─── PROVIDED TEXT

= Wendy Jenkins =

Australian editor and poet

Wendy Elizabeth Jenkins (1952 – December 2022) was an Australian poet and editor at Fremantle Press for 43 years. She also wrote as Jenna Kinsey.

== Life ==
Jenkins was born in Perth, Western Australia. She was the fourth generation of her family to live in Fremantle.

As an editor at Fremantle Press, Jenkins reviewed over 10,000 manuscripts. One of them was Albert Facey's, A Fortunate Life, which she discovered early in her career and later described as "an important social document as well as a compelling personal story simply told". Other writers whose work she nurtured include John Kinsella, Joan London and Kim Scott.

She served on the Literature Board of the Australia Council from 1985 to 1987.

Jenkins retired from Fremantle Press in 2019, after 43 years' service.

──────
─── DATASET EXCERPT

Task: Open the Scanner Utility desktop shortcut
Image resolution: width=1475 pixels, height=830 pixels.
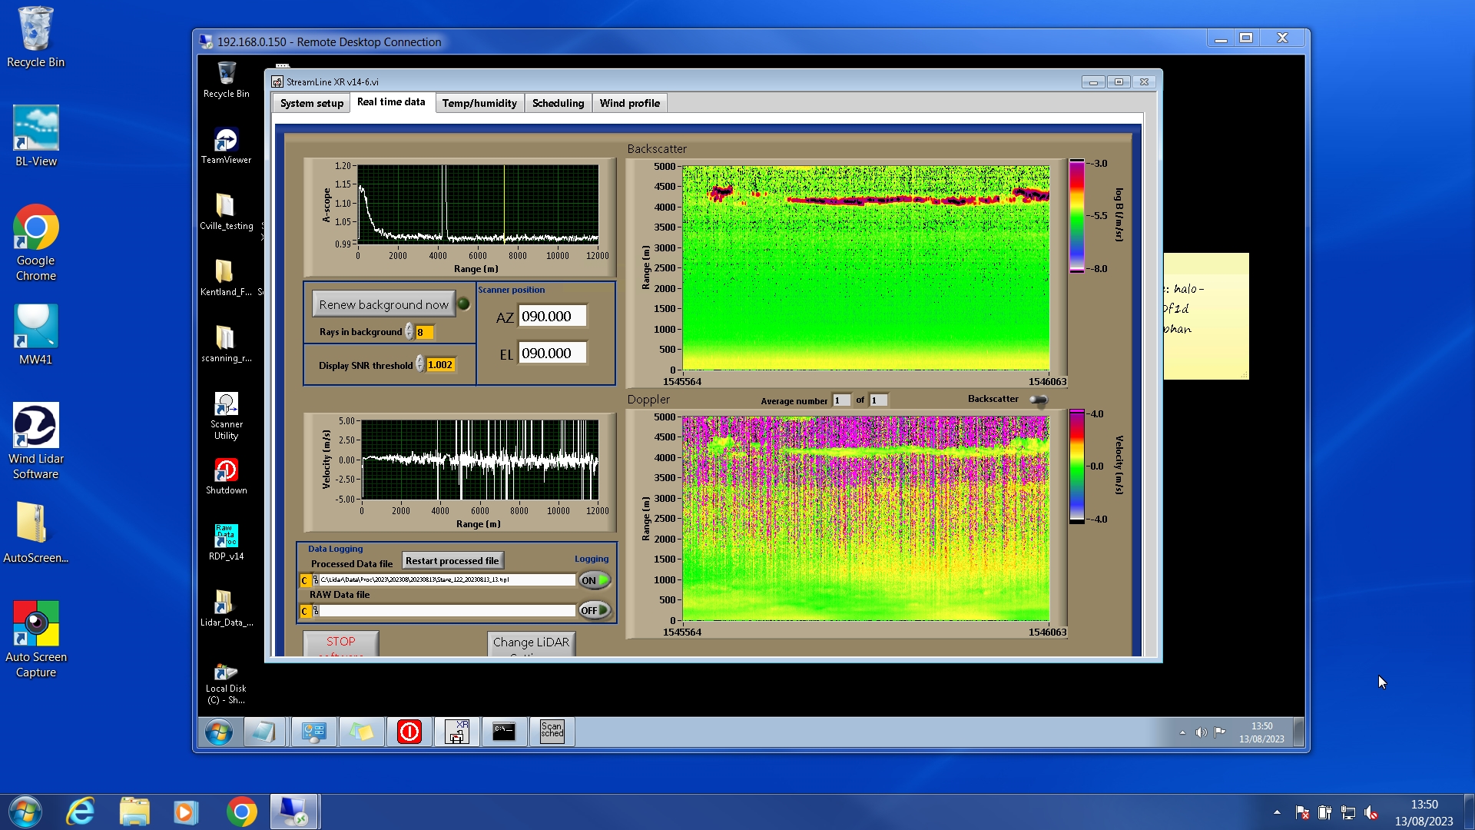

──────

▶ _THE TASKS_:
1) According to the biography of Wendy Jenkins, what board did she serve on from 1985 to 1987?
2) Rewrite the Wendy Jenkins biography from "Australian editor and" up to and including "and Kim Scott.", changing "manuscripts" to "submissions".
Rely only on the biography of Wendy Jenkins when you respond.

▶ _THE RESPONSES_:
1) The Literature Board of the Australia Council.

2)
Australian editor and poet

Wendy Elizabeth Jenkins (1952 – December 2022) was an Australian poet and editor at Fremantle Press for 43 years. She also wrote as Jenna Kinsey.

== Life ==
Jenkins was born in Perth, Western Australia. She was the fourth generation of her family to live in Fremantle.

As an editor at Fremantle Press, Jenkins reviewed over 10,000 submissions. One of them was Albert Facey's, A Fortunate Life, which she discovered early in her career and later described as "an important social document as well as a compelling personal story simply told". Other writers whose work she nurtured include John Kinsella, Joan London and Kim Scott.